"Millennials are shattering the oldest rule in politics
Western conservatives are at risk from generations of voters who are no
longer moving to the right as they age"
“If you are not a liberal at 25, you have no heart. If you are not a conservative at 35 you have no brain.” So said Winston Churchill. Or US president John Adams. Or perhaps King Oscar II of Sweden. Variations of
this aphorism have circulated since the 18th century, underscoring the well-established rule that as people grow older, they tend to become
more conservative.
The pattern has held remarkably firm. By my calculations, members of Britain’s “silent generation”, born between 1928 and 1945, were five percentage points less conservative than the national average at age 35,
but around five points more conservative by age 70. The “baby boomer” generation traced the same path, and “Gen X”, born between 1965 and
1980, are now following suit.
Millennials — born between 1981 and 1996 — started out on the same trajectory, but then something changed. The shift has striking
implications for the UK’s Conservatives and US Republicans, who can no
longer simply rely on their base being replenished as the years pass."

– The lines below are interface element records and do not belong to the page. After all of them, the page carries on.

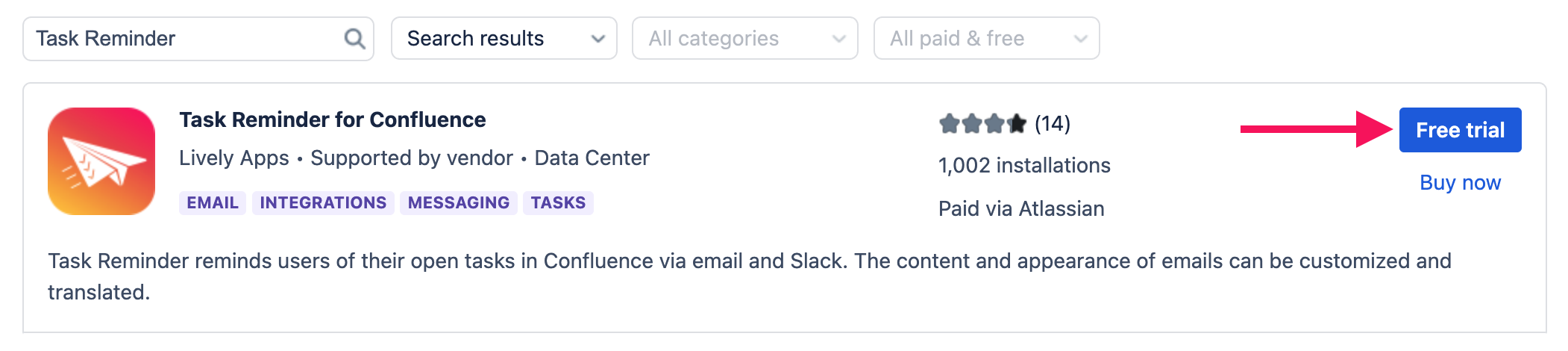
Task: Click the (14) reviews count
Action: pyautogui.click(x=1052, y=123)
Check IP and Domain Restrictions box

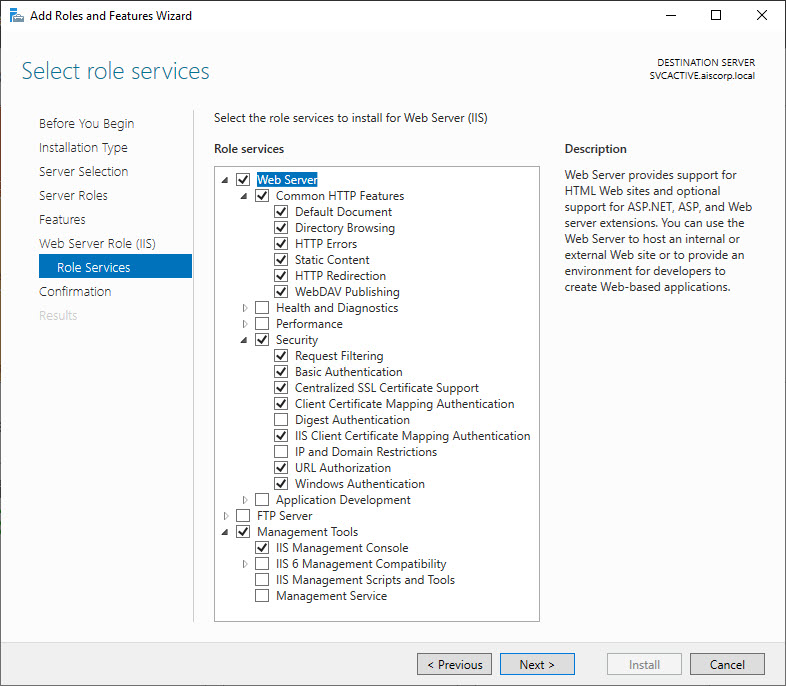coord(281,452)
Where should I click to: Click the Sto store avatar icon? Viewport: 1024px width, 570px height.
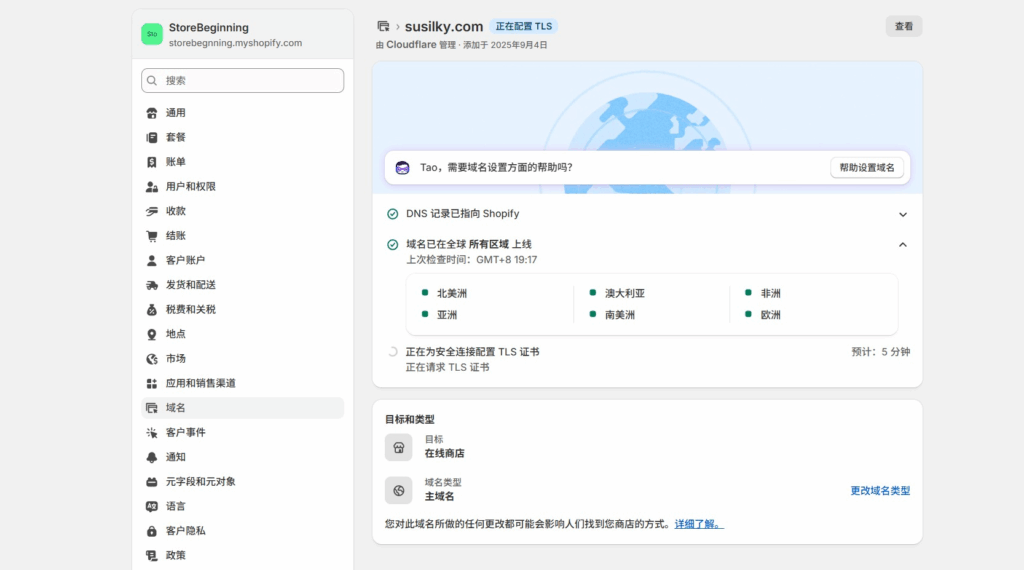coord(152,34)
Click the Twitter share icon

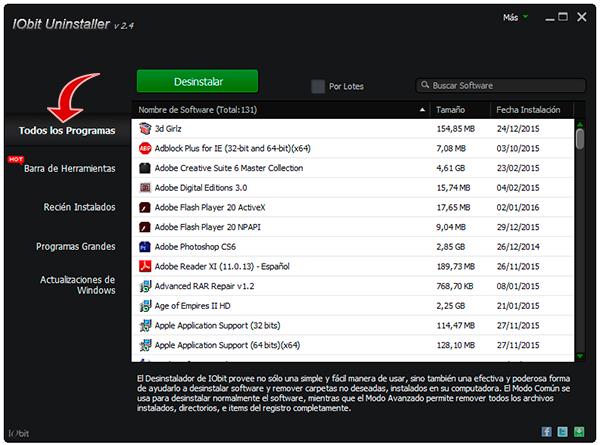coord(563,431)
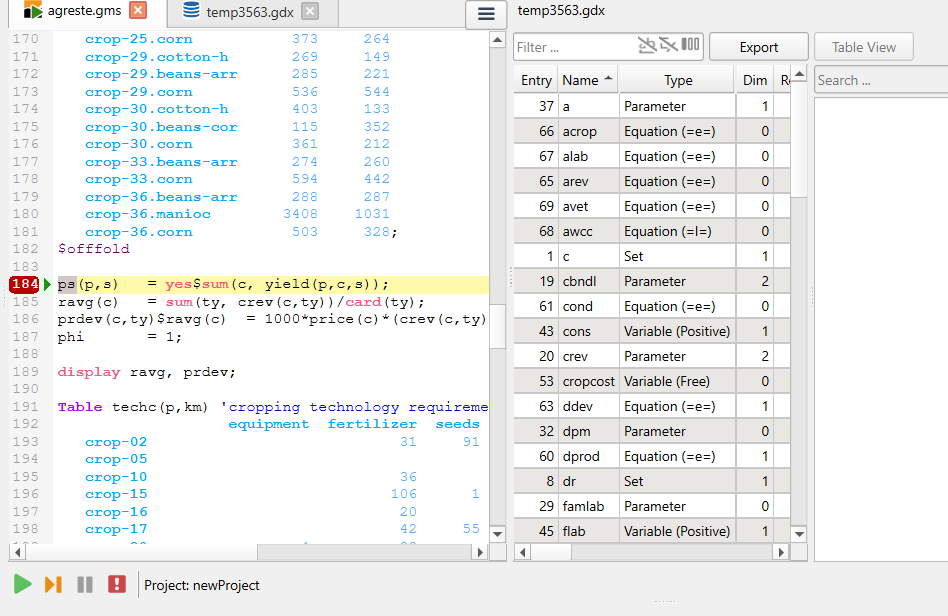Screen dimensions: 948x616
Task: Sort symbol table by Entry column
Action: click(x=536, y=80)
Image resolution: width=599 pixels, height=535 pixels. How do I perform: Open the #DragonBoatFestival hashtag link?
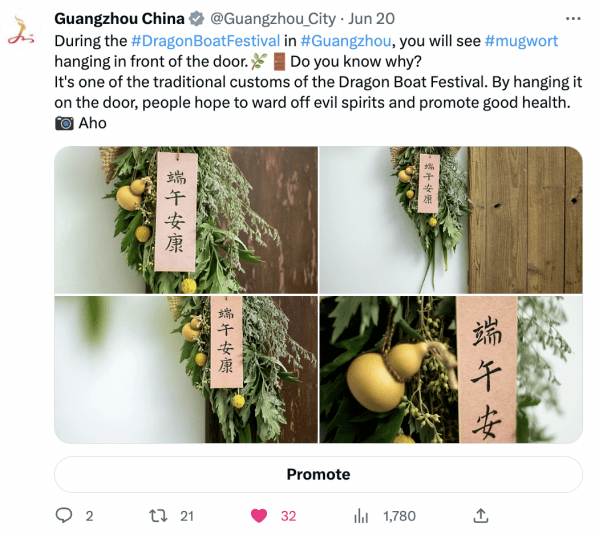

"Let’s start with age effects, and the oldest rule in politics: people
become more conservative with age. If millennials’ liberal inclinations
are merely a result of this age effect, then at age 35 they too should
be around five points less conservative than the national average, and
can be relied upon to gradually become more conservative. In fact,
they’re more like 15 points less conservative, and in both Britain and
the US are by far the least conservative 35-year-olds in recorded history."